Edward Shorter’s comment on Herwig Czech, Gabor Ungvari, Kamila Uzarzzyk and Gabor Gazdag’s 2020 paper, “Electroconvulsive therapy in the  shadow of the gas chamber. Medical innovations and human experimentation in Auschwitz”

 

        The story told by Dr. Czech and collaborators is a horrifying one and the field can only be thankful that use of ECT in the Nazi death camps is starting to be investigated.  Less investigated, however, is the use of ECT and the other new “physical” therapies  (insulin coma, Cardiazol convulsion) in mental hospitals in the Nazi years.  Here, the story must be nuanced a bit.  In a study of patients in the Lower Austrian state asylum Kierling-Gugging, I found that in 1944 eight patients with “schizophrenia” were discharged as either “recovered” (geheilt) or “removed to home care” (in häusliche Pflege entlassen).  By contrast, a further eight schizophrenic patients died in the asylum or were transferred to a certain death in another institution.   What divided the two groups?  The schizophrenics who were not killed responded positively to insulin, Cardiazol or ECT (which came in around 1944).  Some of the eight who were killed had also received these new treatments but had failed to respond to them.  These results will be reported in due course.  But the point right now is that in an asylum such as Kierling-Gugging, not necessarily in a death camp, the Nazi psychiatrists evidently used these new physical treatments therapeutically on patients with diagnoses (“schizophrenia”) that in other settings might have been a death sentence.

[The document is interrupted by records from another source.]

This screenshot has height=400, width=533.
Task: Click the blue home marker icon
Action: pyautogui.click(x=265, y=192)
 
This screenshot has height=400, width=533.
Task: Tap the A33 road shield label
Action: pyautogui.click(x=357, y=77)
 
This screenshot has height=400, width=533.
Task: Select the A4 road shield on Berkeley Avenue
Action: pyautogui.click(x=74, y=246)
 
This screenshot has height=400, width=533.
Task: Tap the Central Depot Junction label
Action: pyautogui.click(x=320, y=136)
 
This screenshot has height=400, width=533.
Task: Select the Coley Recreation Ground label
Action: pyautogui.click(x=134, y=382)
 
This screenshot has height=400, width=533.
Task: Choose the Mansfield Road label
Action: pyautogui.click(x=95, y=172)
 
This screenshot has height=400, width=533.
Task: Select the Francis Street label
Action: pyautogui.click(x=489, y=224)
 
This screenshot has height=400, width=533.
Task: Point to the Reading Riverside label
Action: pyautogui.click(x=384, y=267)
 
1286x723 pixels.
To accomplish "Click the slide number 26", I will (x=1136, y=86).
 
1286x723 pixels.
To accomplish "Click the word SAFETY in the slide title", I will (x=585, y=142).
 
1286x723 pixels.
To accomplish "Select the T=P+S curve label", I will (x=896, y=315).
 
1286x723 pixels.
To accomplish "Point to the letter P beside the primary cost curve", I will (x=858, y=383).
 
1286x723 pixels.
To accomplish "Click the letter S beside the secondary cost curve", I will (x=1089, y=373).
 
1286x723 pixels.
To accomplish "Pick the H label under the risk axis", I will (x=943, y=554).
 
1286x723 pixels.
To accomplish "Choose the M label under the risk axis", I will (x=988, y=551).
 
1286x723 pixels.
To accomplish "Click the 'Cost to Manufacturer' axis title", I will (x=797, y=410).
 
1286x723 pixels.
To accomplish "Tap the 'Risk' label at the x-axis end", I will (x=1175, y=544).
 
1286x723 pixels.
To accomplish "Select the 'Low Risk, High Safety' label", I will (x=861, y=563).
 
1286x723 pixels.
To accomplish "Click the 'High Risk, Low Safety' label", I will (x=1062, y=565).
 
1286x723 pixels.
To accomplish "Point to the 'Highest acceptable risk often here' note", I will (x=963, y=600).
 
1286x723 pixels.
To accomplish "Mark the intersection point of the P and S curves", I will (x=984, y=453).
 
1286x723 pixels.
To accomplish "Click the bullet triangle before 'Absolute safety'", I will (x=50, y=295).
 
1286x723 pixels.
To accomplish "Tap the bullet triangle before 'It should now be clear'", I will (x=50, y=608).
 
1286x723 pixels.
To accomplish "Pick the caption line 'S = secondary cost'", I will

This is a small footnote to a paper that is otherwise very meritorious.

        On Feb 25, 2021, at 12:31 a.m., Tom Ban sent me an email: “Ned, In case you did not see this paper, published in Johns Hopkins Bulletin of the History of Medicine, please  find it in the attachment. They are referring to your work in it towards the end. Would you be interested in commenting/…”

Reference:

Czech H, Ungvari GS, Uzarczyk K, Weindling P, Gazdag G. Electroconvulsive Therapy in the Shadow of the Gas Chambers: Medical Innovation and Human Experimentation in Auschwitz. Bull Hist Med 2020;94(2):244-66.